Digital identification can invade our privacy and aggravate existing social inequities. Designed wrong, it might be a big step towards national identification, in which every time we walk through a door or buy coffee, a record of the event is collected and aggregated. Also, any system that privileges digital identification over traditional forms will disadvantage people already at society’s margins.

So, we’re troubled by proposed rules on “mobile driver’s licenses” (or “mDLs”) from the U.S. Department of Homeland Security. And we’ve joined with the ACLU and EPIC to file comments that raise privacy and equity concerns about these rules. The stakes are high, as the comments explain:

By making it more convenient to show ID and thus easier to ask for it, digital IDs would inevitably make demands for ID more frequent in American life. They may also lead to the routine use of automated or “robot” ID checks carried out not by humans but by machines, causing such demands to proliferate even more. Depending on how a digital ID is designed, it could also allow centralized tracking of all ID checks, and raise other privacy issues. And we would be likely to see demands for driver’s license checks become widespread online, which would enormously expand the tracking information such ID checks could create. In the worst case, this would make it nearly impossible to engage in online activities that aren’t tied to our verified, real-world identities, thus hampering the ability to engage in constitutionally protected anonymous speech and facilitating privacy-destroying persistent tracking of our activities and associations.

Longer-term, if digital IDs replace physical documents entirely, or if physical-only document holders are placed at a disadvantage, that could have significant implications for equity and fairness in American life.

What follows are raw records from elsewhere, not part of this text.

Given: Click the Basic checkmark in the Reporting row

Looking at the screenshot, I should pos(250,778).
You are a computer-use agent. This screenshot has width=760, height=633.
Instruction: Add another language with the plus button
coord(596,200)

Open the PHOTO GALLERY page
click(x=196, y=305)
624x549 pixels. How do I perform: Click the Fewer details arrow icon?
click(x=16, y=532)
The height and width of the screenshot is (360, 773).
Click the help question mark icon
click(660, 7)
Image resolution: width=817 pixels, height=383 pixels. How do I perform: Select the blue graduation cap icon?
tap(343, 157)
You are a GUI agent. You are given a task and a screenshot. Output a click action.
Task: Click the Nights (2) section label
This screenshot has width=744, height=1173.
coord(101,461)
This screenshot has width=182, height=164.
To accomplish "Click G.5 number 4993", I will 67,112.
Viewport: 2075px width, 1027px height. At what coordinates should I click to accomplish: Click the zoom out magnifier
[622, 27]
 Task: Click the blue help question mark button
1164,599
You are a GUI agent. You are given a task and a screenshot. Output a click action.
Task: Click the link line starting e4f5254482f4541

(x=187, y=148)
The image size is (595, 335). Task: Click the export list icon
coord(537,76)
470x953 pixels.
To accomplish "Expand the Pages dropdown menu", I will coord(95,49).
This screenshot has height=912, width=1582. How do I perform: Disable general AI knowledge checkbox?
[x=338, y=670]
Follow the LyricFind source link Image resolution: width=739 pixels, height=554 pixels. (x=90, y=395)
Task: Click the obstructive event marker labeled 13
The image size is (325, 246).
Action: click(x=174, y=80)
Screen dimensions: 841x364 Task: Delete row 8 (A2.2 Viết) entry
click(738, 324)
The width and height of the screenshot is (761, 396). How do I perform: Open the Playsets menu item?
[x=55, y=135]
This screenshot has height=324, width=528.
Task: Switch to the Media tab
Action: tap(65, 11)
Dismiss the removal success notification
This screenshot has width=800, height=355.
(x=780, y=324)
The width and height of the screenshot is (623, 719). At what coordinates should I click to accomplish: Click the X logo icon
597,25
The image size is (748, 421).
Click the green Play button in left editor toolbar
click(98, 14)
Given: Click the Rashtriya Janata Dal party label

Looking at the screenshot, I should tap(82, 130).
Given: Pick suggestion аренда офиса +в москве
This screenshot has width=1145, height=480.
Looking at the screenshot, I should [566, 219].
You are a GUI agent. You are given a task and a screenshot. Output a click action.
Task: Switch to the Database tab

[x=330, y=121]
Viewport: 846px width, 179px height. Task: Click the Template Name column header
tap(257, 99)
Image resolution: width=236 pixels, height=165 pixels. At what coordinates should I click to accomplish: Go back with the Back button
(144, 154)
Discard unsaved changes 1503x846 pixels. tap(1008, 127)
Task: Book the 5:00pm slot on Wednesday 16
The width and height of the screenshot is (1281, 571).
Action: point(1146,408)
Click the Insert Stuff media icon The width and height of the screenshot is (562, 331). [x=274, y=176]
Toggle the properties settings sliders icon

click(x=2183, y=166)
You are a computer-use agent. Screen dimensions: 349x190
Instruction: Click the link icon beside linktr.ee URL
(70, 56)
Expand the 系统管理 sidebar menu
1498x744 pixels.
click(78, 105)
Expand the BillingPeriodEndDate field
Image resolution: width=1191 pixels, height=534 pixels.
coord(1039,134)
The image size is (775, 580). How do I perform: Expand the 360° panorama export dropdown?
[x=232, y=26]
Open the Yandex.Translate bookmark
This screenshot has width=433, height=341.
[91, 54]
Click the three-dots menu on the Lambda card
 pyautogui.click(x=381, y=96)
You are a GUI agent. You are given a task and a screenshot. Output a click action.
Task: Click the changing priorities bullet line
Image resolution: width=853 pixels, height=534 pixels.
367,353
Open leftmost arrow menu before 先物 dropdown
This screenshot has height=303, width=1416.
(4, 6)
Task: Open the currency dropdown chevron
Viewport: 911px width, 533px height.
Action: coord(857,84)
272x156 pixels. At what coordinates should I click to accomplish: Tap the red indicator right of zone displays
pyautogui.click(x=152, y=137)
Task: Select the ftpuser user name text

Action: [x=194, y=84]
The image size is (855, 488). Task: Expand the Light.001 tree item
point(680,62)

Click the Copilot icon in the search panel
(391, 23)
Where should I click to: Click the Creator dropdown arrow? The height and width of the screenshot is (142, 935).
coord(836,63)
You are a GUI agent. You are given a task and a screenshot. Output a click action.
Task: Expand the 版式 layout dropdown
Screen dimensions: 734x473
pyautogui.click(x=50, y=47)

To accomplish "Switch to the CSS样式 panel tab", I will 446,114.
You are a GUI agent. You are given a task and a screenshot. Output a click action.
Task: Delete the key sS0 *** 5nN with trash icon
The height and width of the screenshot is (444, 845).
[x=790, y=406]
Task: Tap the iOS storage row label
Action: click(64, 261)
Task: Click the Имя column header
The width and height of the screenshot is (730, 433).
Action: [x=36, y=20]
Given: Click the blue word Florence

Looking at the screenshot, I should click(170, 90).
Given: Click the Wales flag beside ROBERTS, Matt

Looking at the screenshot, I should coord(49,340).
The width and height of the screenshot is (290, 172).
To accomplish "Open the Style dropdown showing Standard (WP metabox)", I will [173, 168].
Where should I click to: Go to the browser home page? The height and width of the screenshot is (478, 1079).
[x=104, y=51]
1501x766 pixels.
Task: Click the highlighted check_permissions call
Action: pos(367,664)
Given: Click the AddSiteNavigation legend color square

Many people do not have smartphones, including many from our most vulnerable communities. Studies have found that 15 percent of the population does not own a smartphone, including almost 40 percent of people over 65 and 24 percent of people who make less than $30,000 a year.

Finally, we are concerned that the DHS proposal layers REAL ID with mDL. REAL ID has many privacy problems, which should not be carried over into mDLs. Moreover, if a person had an mDL issued by a state DMV, that would address forgery and cloning concerns, without the need for REAL ID and its privacy problems.